# Leaked info from Canon Ambassador - Canon EF 50 f/1.4L II USM?



## mathino (Aug 27, 2016)

Hi folks,

maybe there alredy is a topic about this, but I wanted to share.

I came across article on canon.sk (Canon Slovakia) and canon-europe.com. The article is an interview with Canon Ambassador Paolo Pellegrin about the new Canon EOS 5D Mark IV.



> Paolo shoots with a limited selection of prime lenses, favouring their image quality and fast apertures as well as the creativity that the restriction of a single focal length gives him. “My normal set up is 28mm, 35mm and 50mm primes,” he reveals. “I have the fast EF35mm f/1.4L II USM and EF50mm f/1.4L II USM versions of those two lenses, and I enjoy using the EF28mm f/2.8 II USM too, which is very small.”



Here is the link:
http://www.canon-europe.com/cameras/eos-5d-mark-iv/paolo-pellegrin/

I've also taken a screenshot and I'm adding it as attachement.

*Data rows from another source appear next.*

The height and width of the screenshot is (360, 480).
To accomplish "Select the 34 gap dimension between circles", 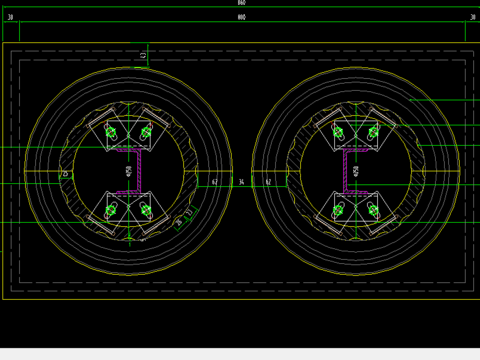I will click(x=241, y=182).
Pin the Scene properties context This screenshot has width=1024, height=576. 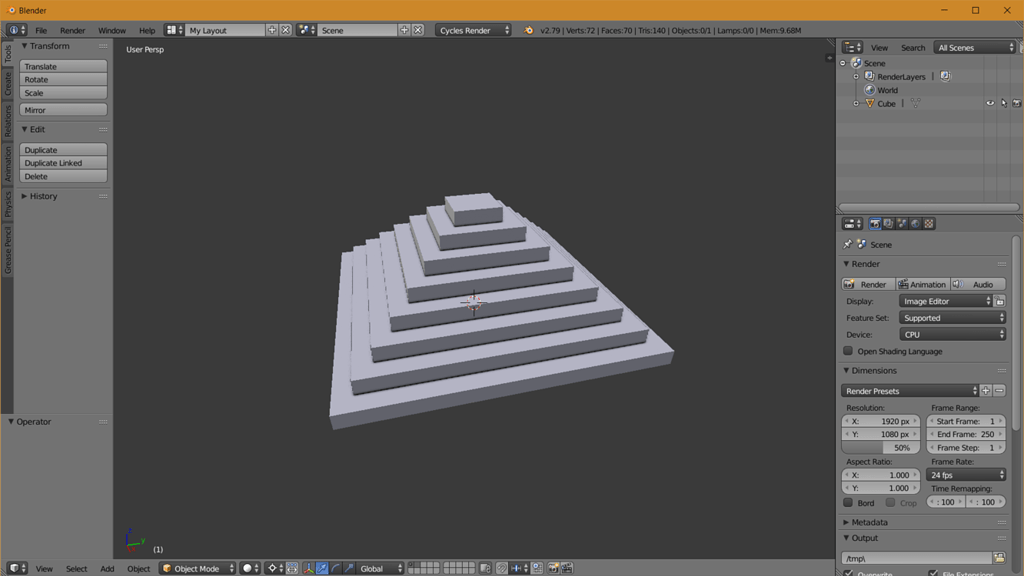click(x=848, y=244)

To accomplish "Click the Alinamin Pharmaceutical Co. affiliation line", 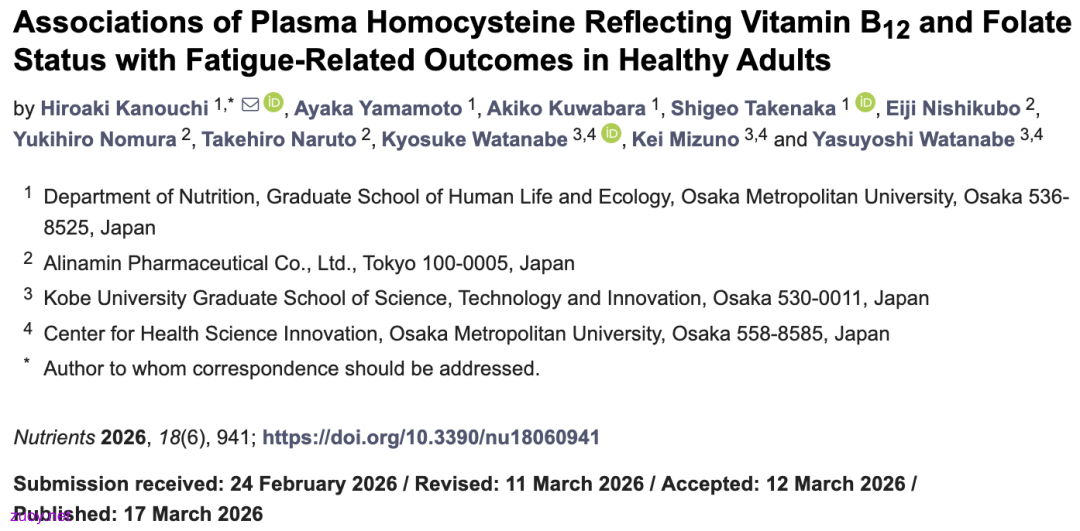I will [x=309, y=263].
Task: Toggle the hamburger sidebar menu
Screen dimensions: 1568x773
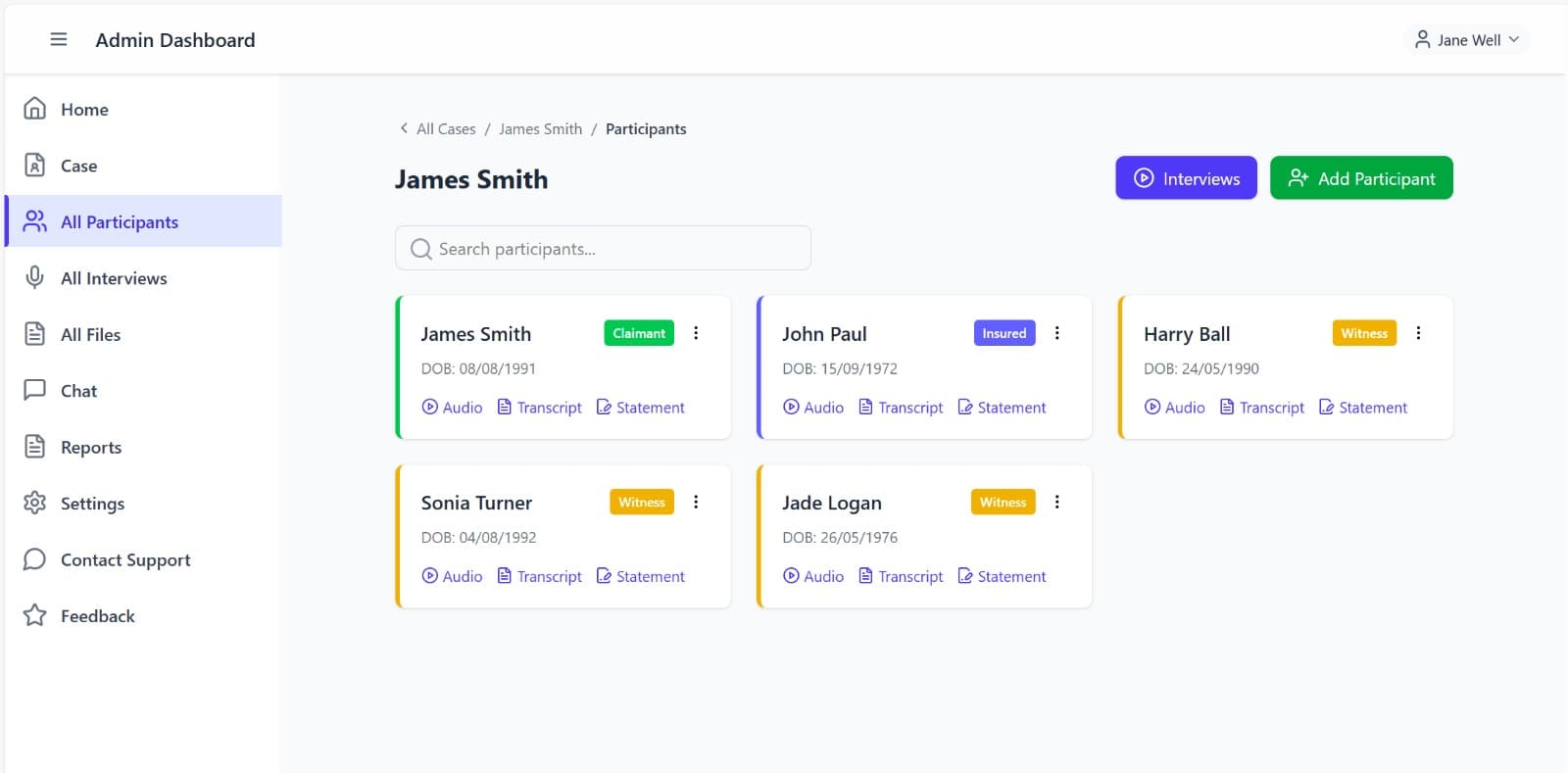Action: pyautogui.click(x=59, y=39)
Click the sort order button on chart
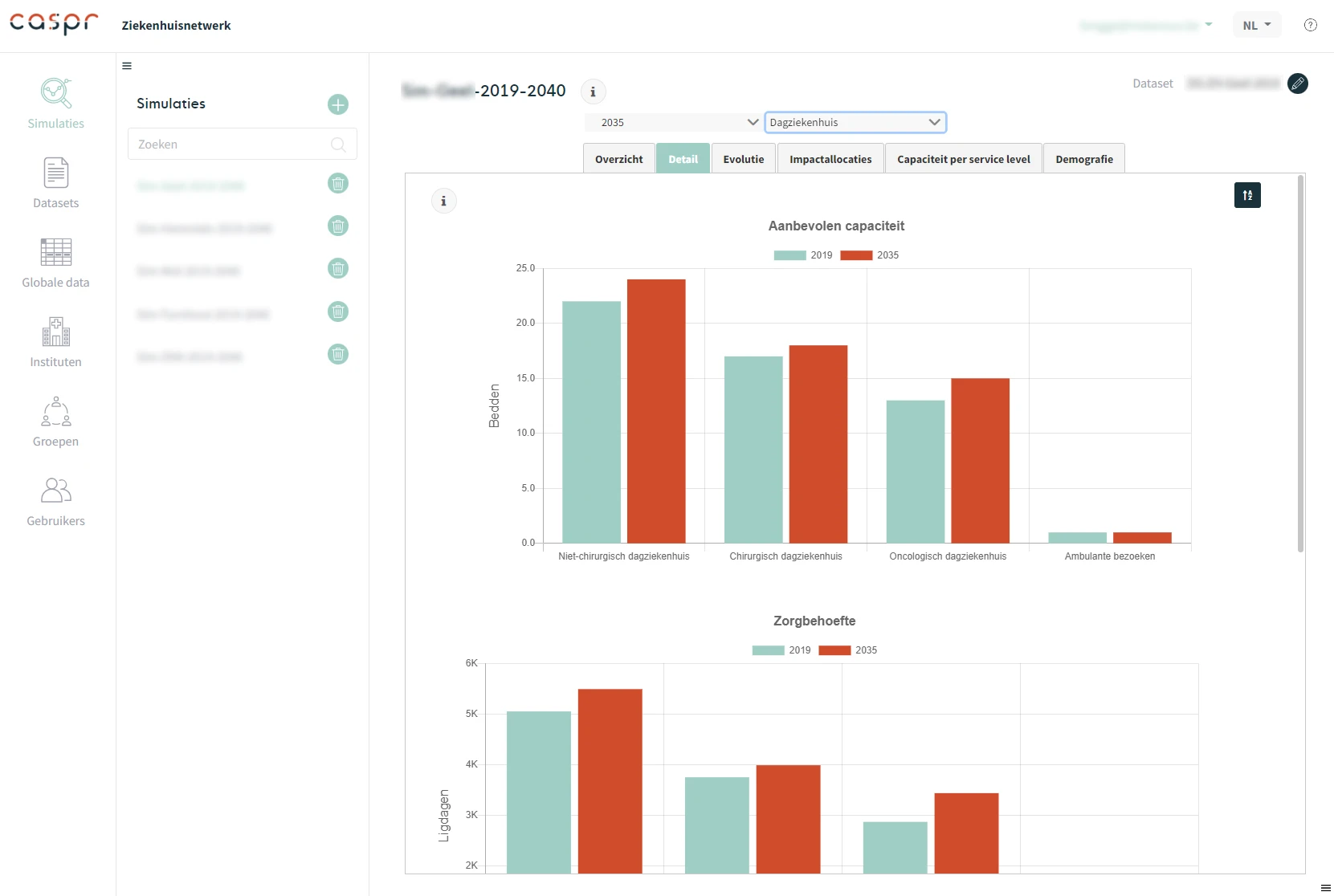The height and width of the screenshot is (896, 1334). (x=1246, y=195)
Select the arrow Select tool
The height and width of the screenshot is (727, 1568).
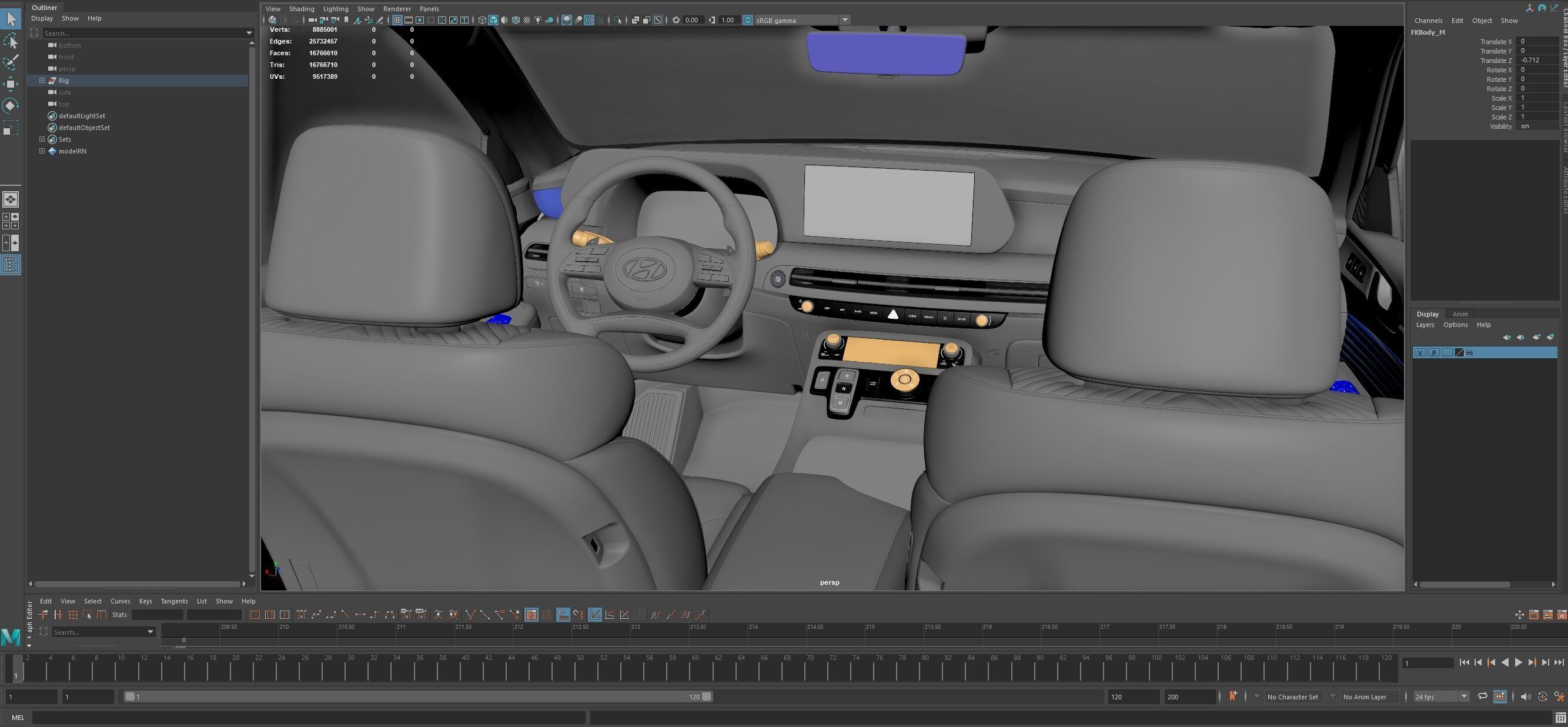[x=11, y=19]
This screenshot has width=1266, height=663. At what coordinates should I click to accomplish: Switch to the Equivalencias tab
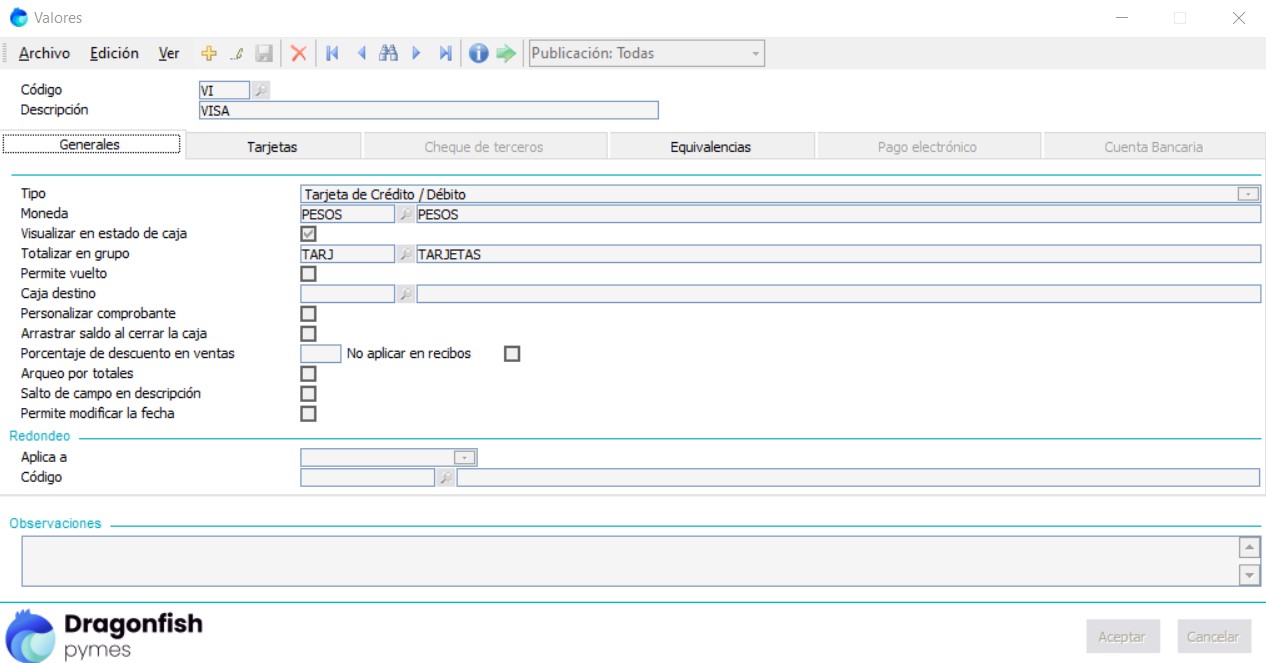tap(710, 147)
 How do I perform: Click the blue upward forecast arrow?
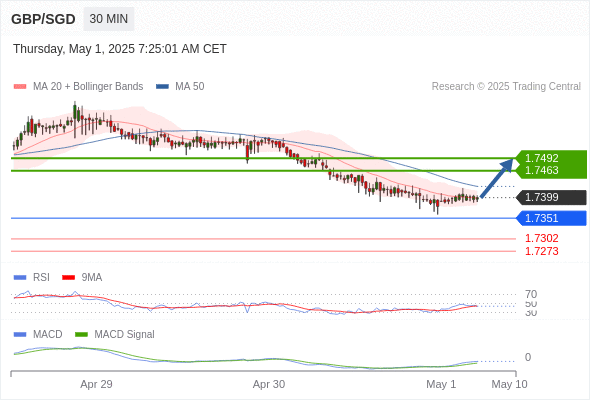click(497, 178)

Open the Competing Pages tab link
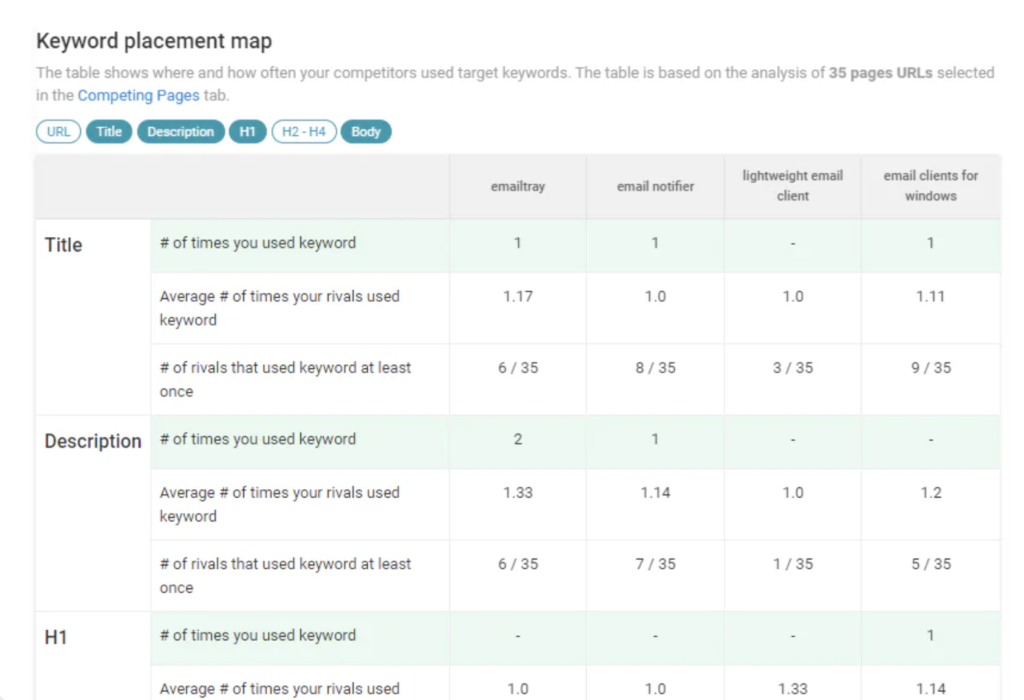138,95
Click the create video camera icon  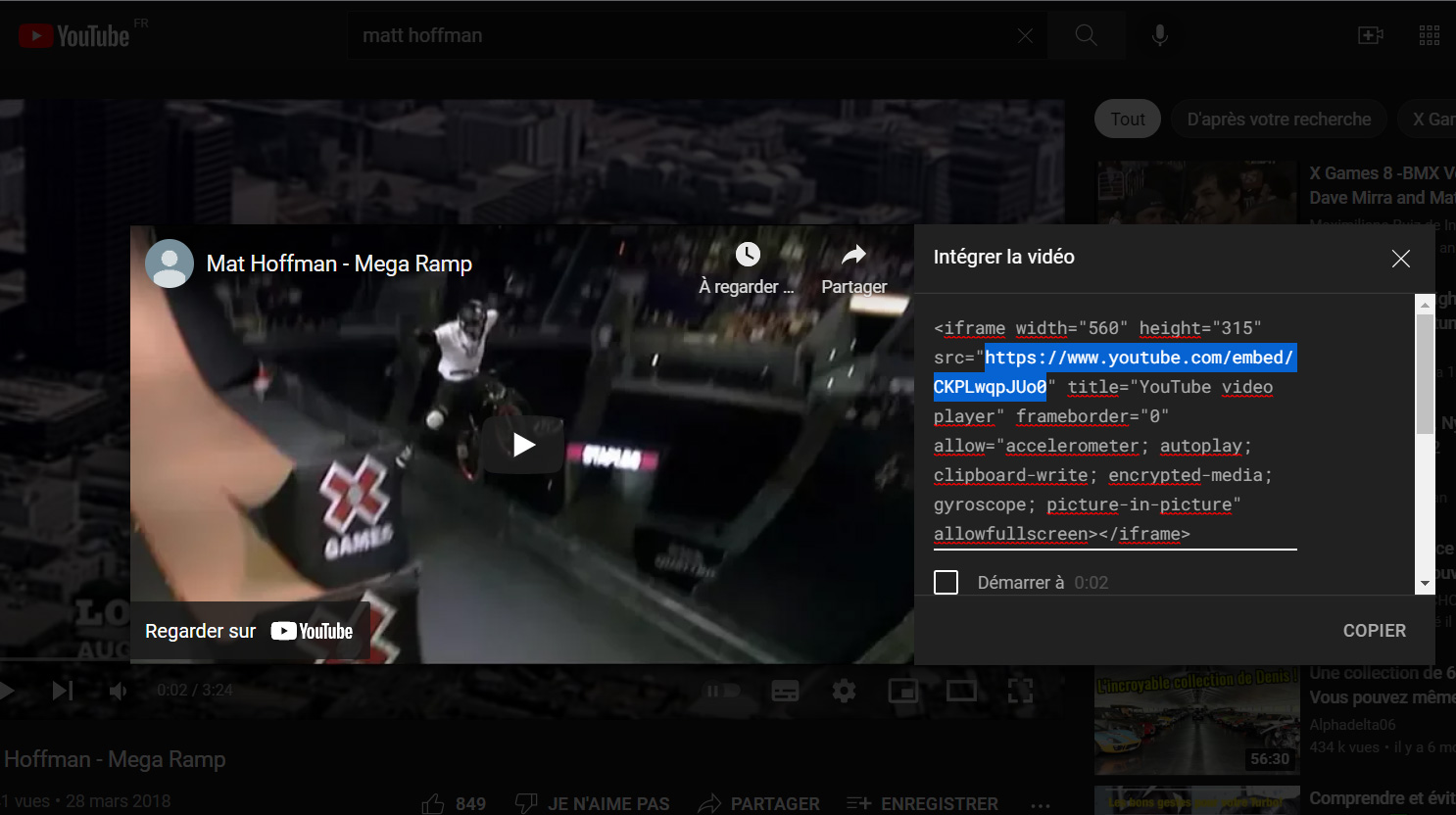tap(1370, 36)
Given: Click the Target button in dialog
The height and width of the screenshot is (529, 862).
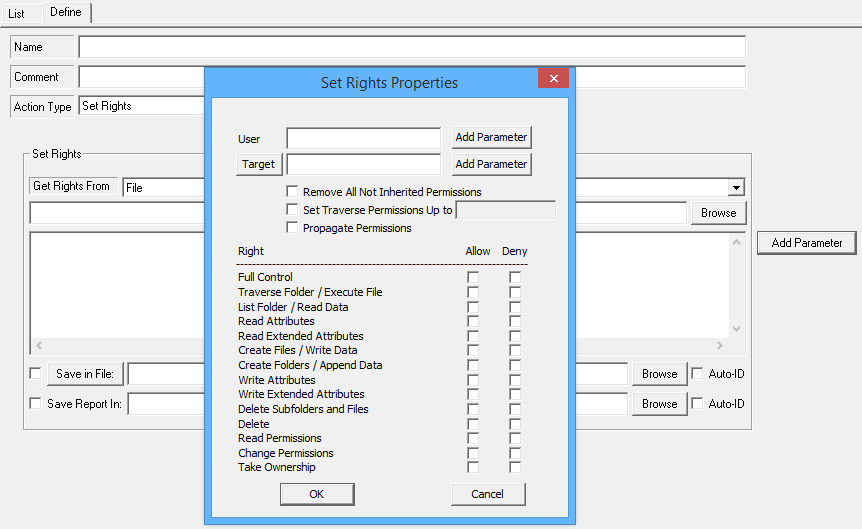Looking at the screenshot, I should 258,164.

What do you think? Typo? Also a new 28 f/2.8II USM? Isn't the one with IS enough?

My toughts on EF 50 f/1.4L II USM

there is no EF 50 f/1.4L USM currently, so why Mark II? - that "L" is a typo
has Canon ever done something like "L treatment" with adding Mark II?

Regards


----------



## Sporgon (Aug 27, 2016)

I'm sure the 28 is the 28 IS, which is pretty much the 28/2.8 II anyway ! Good to see him using the 40 Pancake. It's a lens I really like for its combination of small size, focal length and quality. Maybe I should have mentioned the price too 

On the 28 he says "for it's small size", but the 50/1.4 is that size too. So maybe it's a typo for 50 L because I'd have though a 50/1.4 II would also be as small as the 28/2.8 IS.


----------



## Antono Refa (Aug 27, 2016)

It must be a typo, though...

1) I wouldn't be the least surprised if Canon is developing a small EF 50mm f/1.4 II USM

2) I wouldn't be the least surprised if Canon is developing a big EF 50mm f/1.4L USM

3) I wouldn't be the least surprised if Canon is developing both at the same time


----------



## Refurb7 (Aug 27, 2016)

It's a typo. There can't be a II version of a 50/1.4L because there wasn't a I version.


----------



## GMCPhotographics (Aug 29, 2016)

Antono Refa said:


> It must be a typo, though...
> 
> 1) I wouldn't be the least surprised if Canon is developing a small EF 50mm f/1.4 II USM
> 
> ...



I think Canon would probably been looking to replace the 50mm 1.4 gold line, with another 50mm f1.4 gold line lens. Hence the mkII moniker. So I'm pretty sure in saying that the L version will need to be f1.2 to be a mkII...or it would be a 50mm f1.4 L, not a mkII.


----------



## aceflibble (Aug 29, 2016)

Though the 50mm f/1.4 is due for an update, so is the 50mm f/1.2L. This comment could be a reference to either; wouldn't be the first time a Canon pro has gotten the 50mm lenses mixed up. Maybe he means a f/1.2L II, or maybe he means a f/1.4 II.


----------



## j-nord (Aug 31, 2016)

I'm interested in a 50 1.4 II and I think a very large % of other consumers are too, what is taking so long? A lot of people are bring their sales over to Sigma and Tamron for these standard primes. I have the 50 1.8 STM and despite the incredibly slow focus speed and awful focus by wire it's still a great/useful lens with the dated 50 1.4 providing no benefit that I can see.


----------